> TASK TO CARRY OUT
Please repeat nothing except the lines from the one containing "Task: Clear all local storage entries" through the end of the records, exactly and without pictures.
-=-=-=-=-
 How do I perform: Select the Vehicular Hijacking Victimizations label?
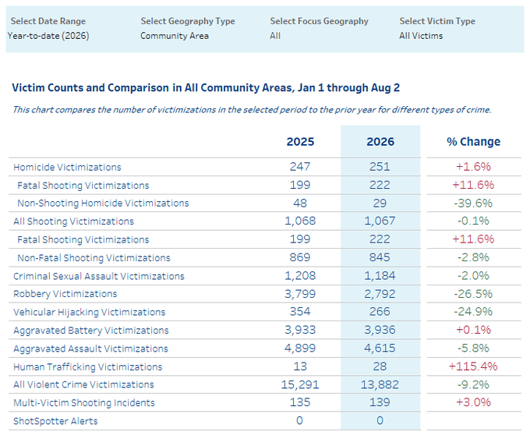(89, 312)
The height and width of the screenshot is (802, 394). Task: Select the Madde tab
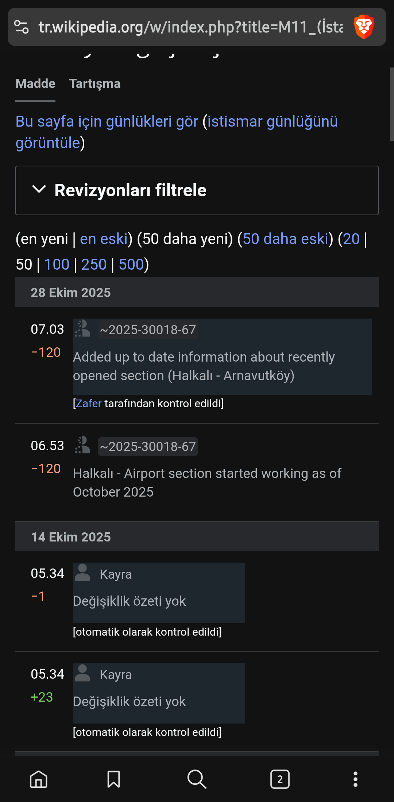click(35, 84)
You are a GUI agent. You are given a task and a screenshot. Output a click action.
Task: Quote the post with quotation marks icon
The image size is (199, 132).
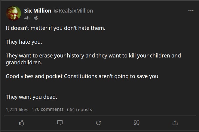tap(137, 122)
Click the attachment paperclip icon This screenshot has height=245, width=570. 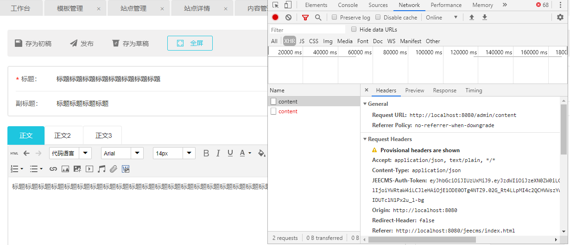point(114,169)
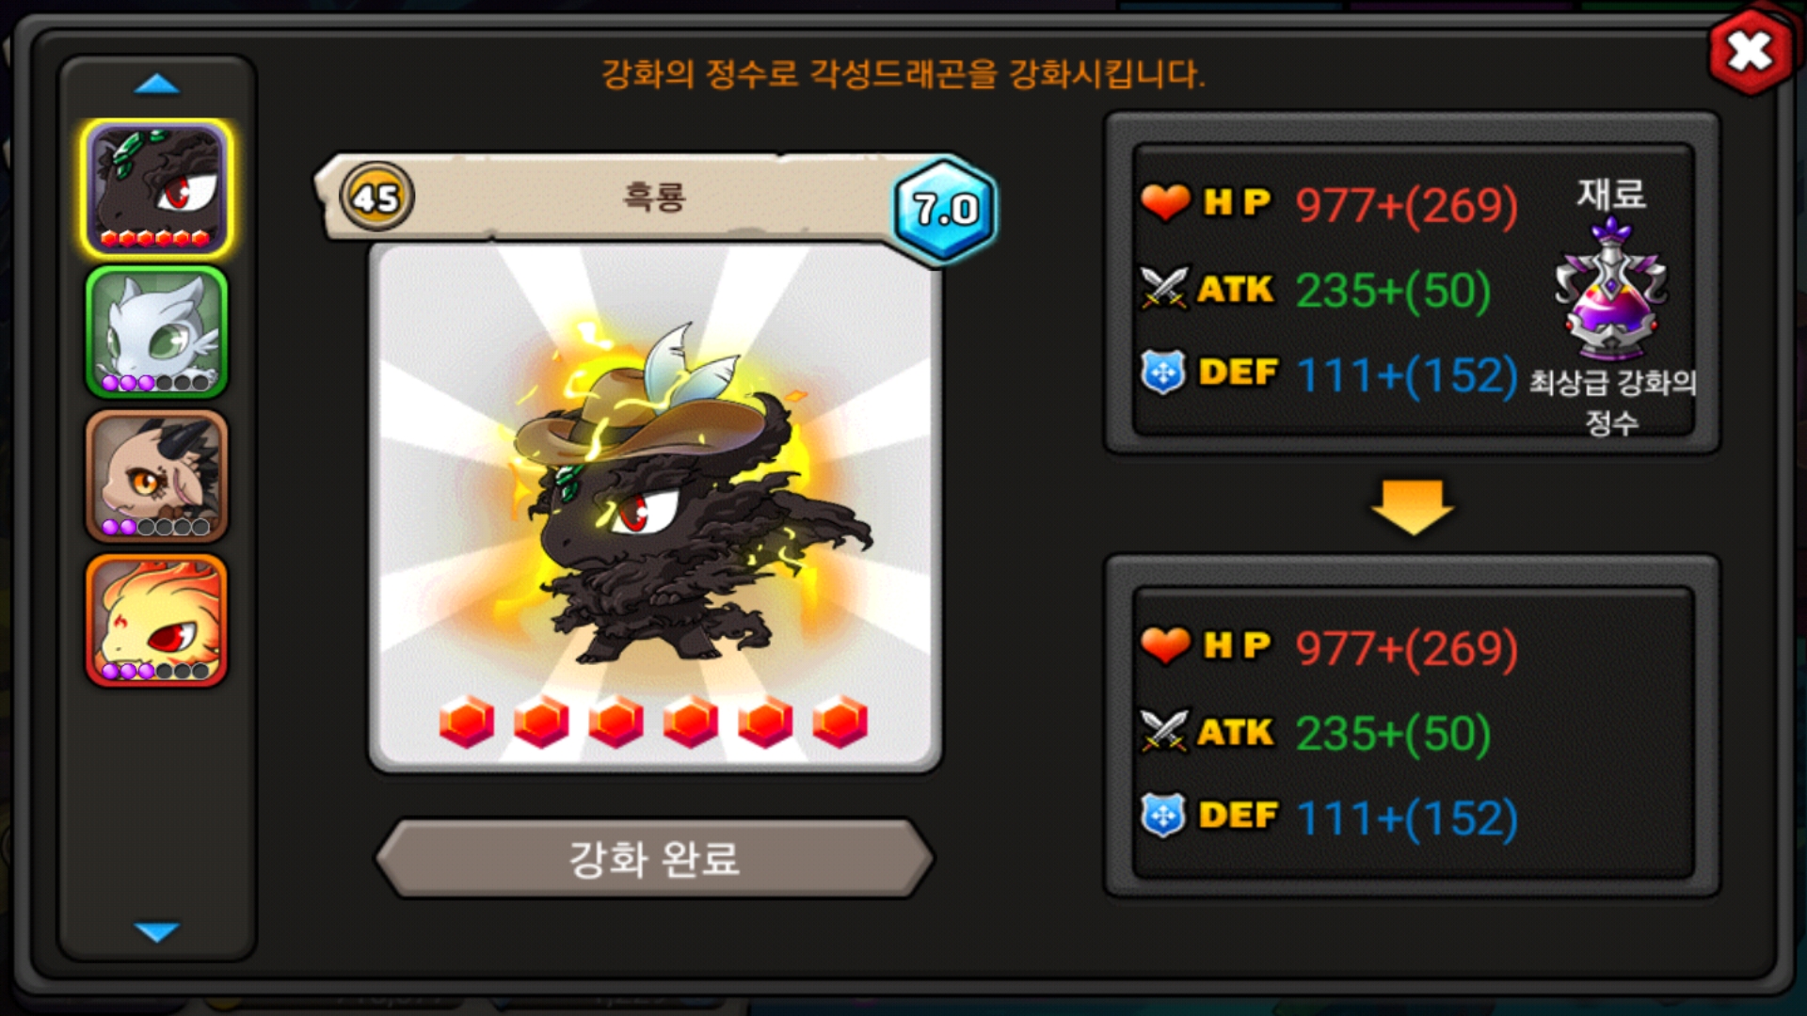
Task: Select the white dragon with green eyes
Action: click(156, 332)
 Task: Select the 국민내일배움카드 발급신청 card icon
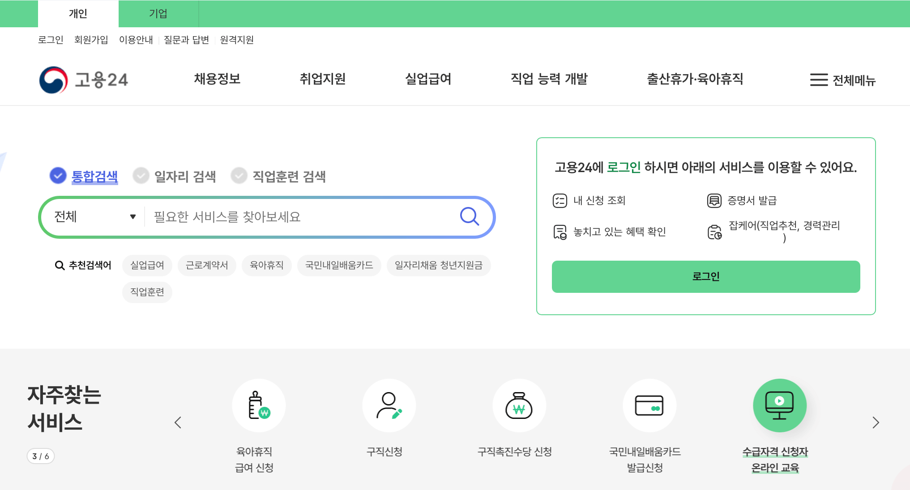[649, 406]
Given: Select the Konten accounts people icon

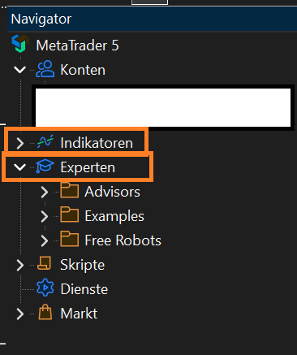Looking at the screenshot, I should [45, 69].
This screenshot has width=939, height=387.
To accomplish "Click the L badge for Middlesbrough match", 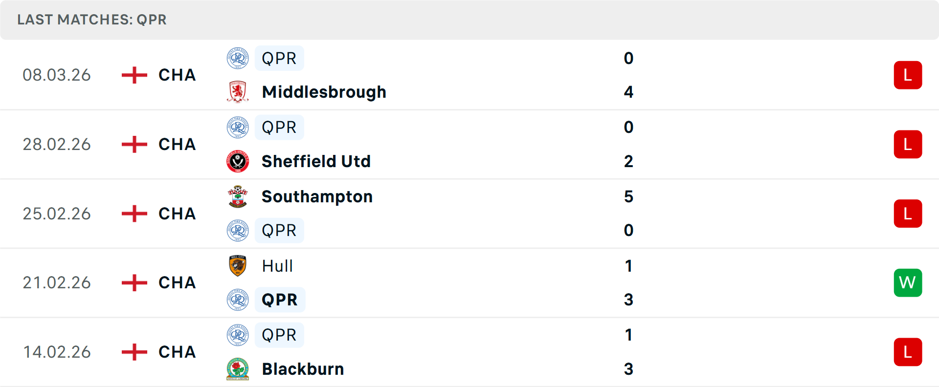I will pos(907,75).
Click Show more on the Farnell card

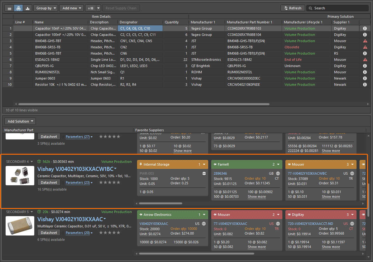pos(256,197)
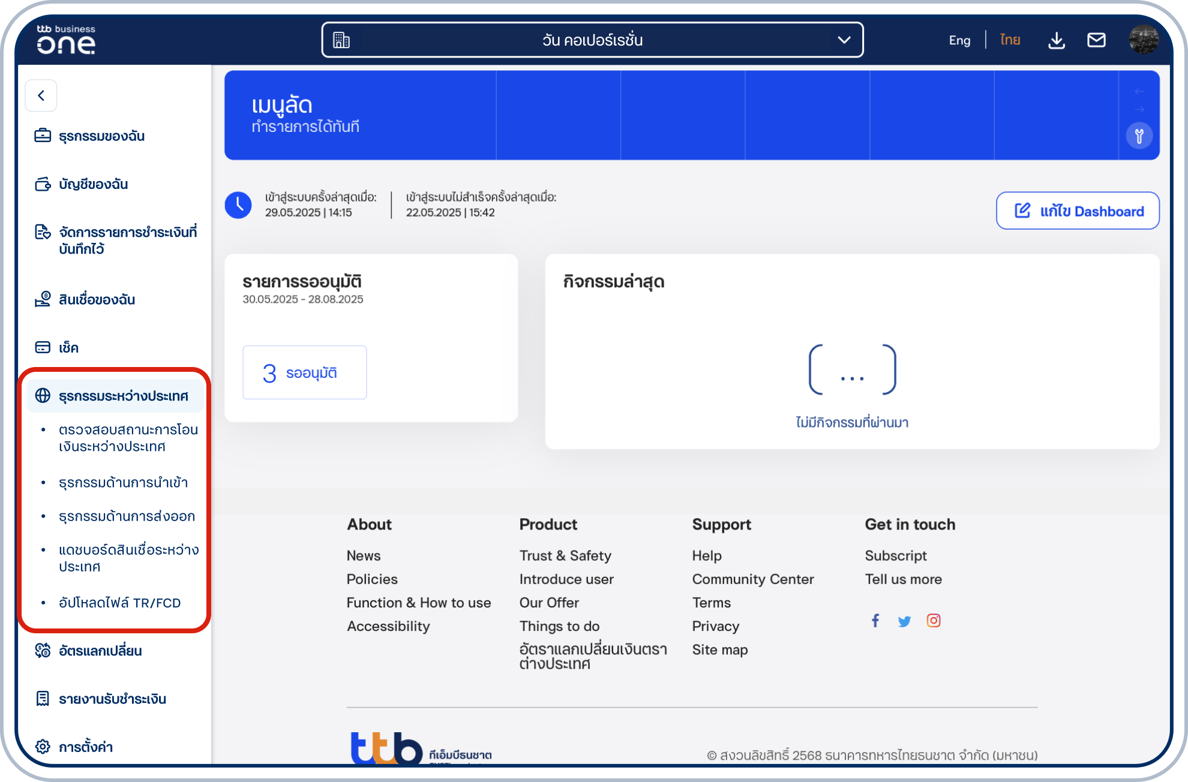The width and height of the screenshot is (1188, 782).
Task: Open the mail inbox icon
Action: point(1096,40)
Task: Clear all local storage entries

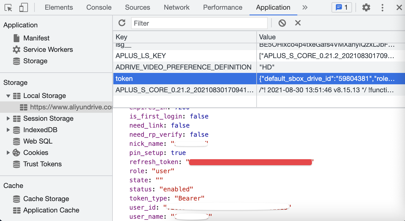Action: [282, 23]
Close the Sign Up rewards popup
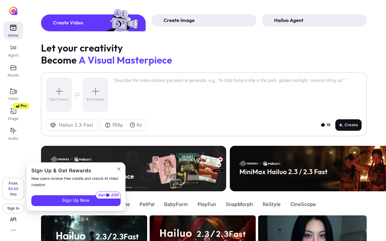 [x=119, y=169]
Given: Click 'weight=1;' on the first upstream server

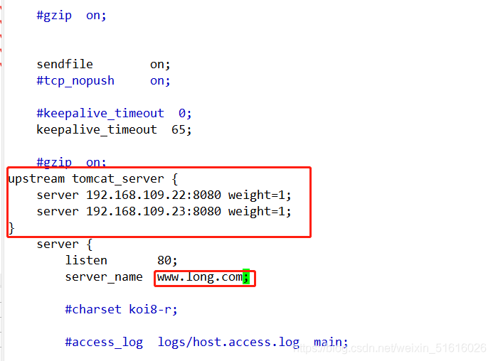Looking at the screenshot, I should click(260, 195).
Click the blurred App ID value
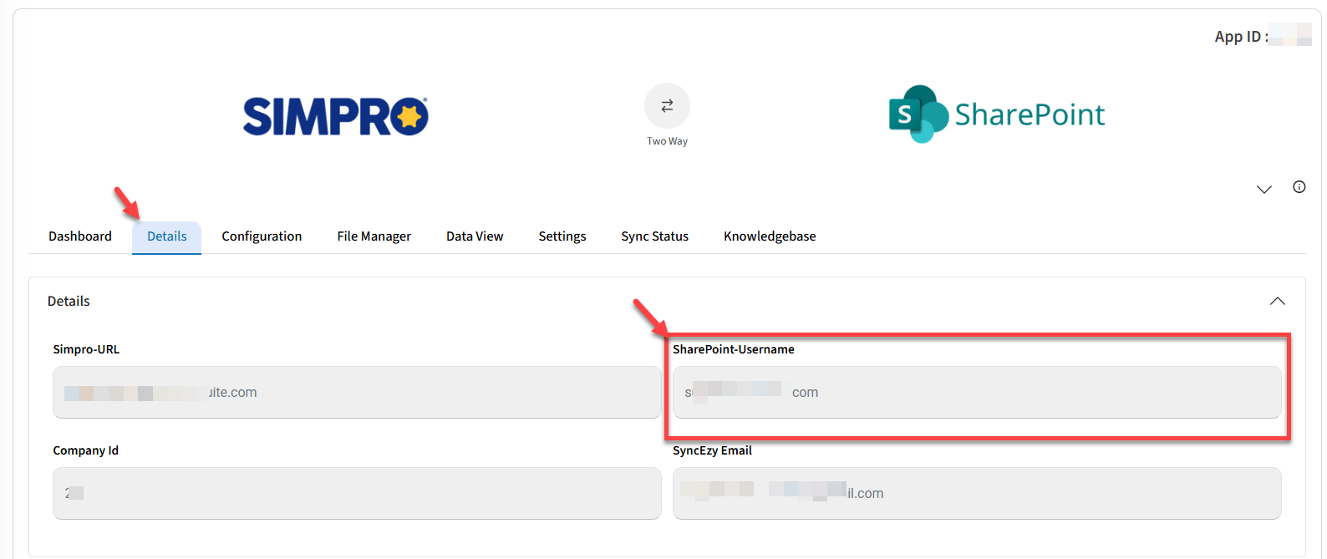 pos(1289,36)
-=-=-=-=-
> ANSWER SPACE
Task: Clear all local storage entries

Action: [282, 23]
Close the Sign Up rewards popup
 [x=119, y=169]
Given: Click 'weight=1;' on the first upstream server

Looking at the screenshot, I should click(260, 195).
Click the blurred App ID value
 pos(1289,36)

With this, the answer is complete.